In all, Mr. Obama’s trade representatives have visited 53 U.S. cities, compared with 46 overseas cities and nations since 2009, the records show.


And that, says the just-departed trade representative, was no accident. Ron Kirk said he deliberately traveled the country in a campaign-style effort to listen to and change the minds of labor unions and others who have tried to slow trade deals because of concerns about wage competition, human rights and outsourcing.


“As much as I enjoyed representing the United States around the world, if we were going to be moving forward with an aggressive trade agenda, we’re going to have to not just go to Geneva, Paris and Beijing and Africa; we were going to have to go to places like Detroit and Pittsburgh and Maine,” Mr. Kirk, a former mayor of Dallas, said in an interviews. “We didn’t just go and preach the gospel of trade; we listened.”…


I made a conscious decision to invest as much time engaging domestic stakeholders about how to rebuild and move forward our trade policy, [rather] than just the conventional wisdom that all you do is just go negotiate agreements and shove them down everybody’s throat,” he said.

The Washington Times story had an obviously disapproving tone, so much so that it may as well have been an editorial, but I think there’s something to Mr Kirk’s theory, even if I suspect he was “listening” to the wrong people. And, contra the Washington Times, I would agree with Mr Kirk that much of the job of trade advocates involves overcoming domestic opposition. However, surely the value of such a roadshow depends on the message being conveyed. If Mr Kirk based his speeches not on talking up exports and job creating, but rather on a principled case for free trade — one based on the idea that people’s freedom to trade is paramount, and that interfering in people’s freedom is morally wrong and just a hidden form of crony capitalism — I think it would have been more effective, not to mention more honest. As my colleagues Dan Ikenson and Scott Lincicome said a couple of years ago:

…government intervention in voluntary economic exchange on behalf of some citizens necessarily comes at the expense of others and is inherently unfair, inefficient, and subverts the rule of law. At their core, trade barriers are the triumph of coercion and politics over free choice and economics. Trade barriers are the result of productive resources being diverted to achieve political ends and, in the process, taxing unsuspecting consumers to line the pockets of the special interests that succeeded in enlisting the weight of the government on their side.

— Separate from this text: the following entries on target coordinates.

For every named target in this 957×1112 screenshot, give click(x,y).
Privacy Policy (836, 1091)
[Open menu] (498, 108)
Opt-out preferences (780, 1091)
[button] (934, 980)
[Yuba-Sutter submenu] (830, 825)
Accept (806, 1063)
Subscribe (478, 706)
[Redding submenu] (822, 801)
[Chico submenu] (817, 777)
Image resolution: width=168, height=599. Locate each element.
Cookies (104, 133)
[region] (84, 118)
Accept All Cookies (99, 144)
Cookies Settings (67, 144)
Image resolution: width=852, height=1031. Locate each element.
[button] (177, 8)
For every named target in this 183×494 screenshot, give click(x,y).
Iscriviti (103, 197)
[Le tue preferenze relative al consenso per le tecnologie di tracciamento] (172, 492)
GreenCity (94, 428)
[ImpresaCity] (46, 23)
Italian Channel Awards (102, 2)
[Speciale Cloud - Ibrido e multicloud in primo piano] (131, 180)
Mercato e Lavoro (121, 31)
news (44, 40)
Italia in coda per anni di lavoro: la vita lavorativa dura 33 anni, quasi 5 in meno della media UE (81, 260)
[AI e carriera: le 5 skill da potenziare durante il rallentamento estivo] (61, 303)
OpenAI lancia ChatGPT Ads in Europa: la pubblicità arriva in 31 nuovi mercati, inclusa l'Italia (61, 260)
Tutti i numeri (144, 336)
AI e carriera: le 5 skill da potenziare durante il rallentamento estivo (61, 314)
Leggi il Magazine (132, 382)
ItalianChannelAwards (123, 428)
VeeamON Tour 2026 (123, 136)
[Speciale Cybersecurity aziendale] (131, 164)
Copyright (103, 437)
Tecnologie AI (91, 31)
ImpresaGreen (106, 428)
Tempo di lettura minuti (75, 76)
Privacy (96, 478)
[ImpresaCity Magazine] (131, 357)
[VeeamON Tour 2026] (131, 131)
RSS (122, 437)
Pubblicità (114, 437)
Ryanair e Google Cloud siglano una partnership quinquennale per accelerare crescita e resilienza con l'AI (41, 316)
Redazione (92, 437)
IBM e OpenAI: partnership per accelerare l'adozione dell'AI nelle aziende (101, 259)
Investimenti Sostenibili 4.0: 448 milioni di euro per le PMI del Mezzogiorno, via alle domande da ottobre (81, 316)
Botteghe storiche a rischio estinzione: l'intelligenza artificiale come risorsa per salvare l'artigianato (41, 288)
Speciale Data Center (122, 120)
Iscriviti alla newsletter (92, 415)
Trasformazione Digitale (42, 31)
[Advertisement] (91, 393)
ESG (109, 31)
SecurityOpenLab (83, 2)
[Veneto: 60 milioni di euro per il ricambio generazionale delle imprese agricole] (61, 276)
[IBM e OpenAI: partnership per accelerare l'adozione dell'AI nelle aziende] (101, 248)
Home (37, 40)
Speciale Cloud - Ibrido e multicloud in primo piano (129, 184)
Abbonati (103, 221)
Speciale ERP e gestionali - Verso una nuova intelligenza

Protectionism is akin to earmarks, but it comes out of the hides of American families and businesses instead of the general treasury…[emphasis added]

Only when that message is the main driver of trade advocates’ arguments will this perennial cycle of “trade liberalization creates jobs and improves the trade deficit” vs “that’s what you told us last time, and where’s our money?” be abandoned for the fruitless distraction that it is. In the meantime, I guess we will all be subjected to the usual mess of claims about how much trade creates vs. destroys jobs, and who deserves what compensation.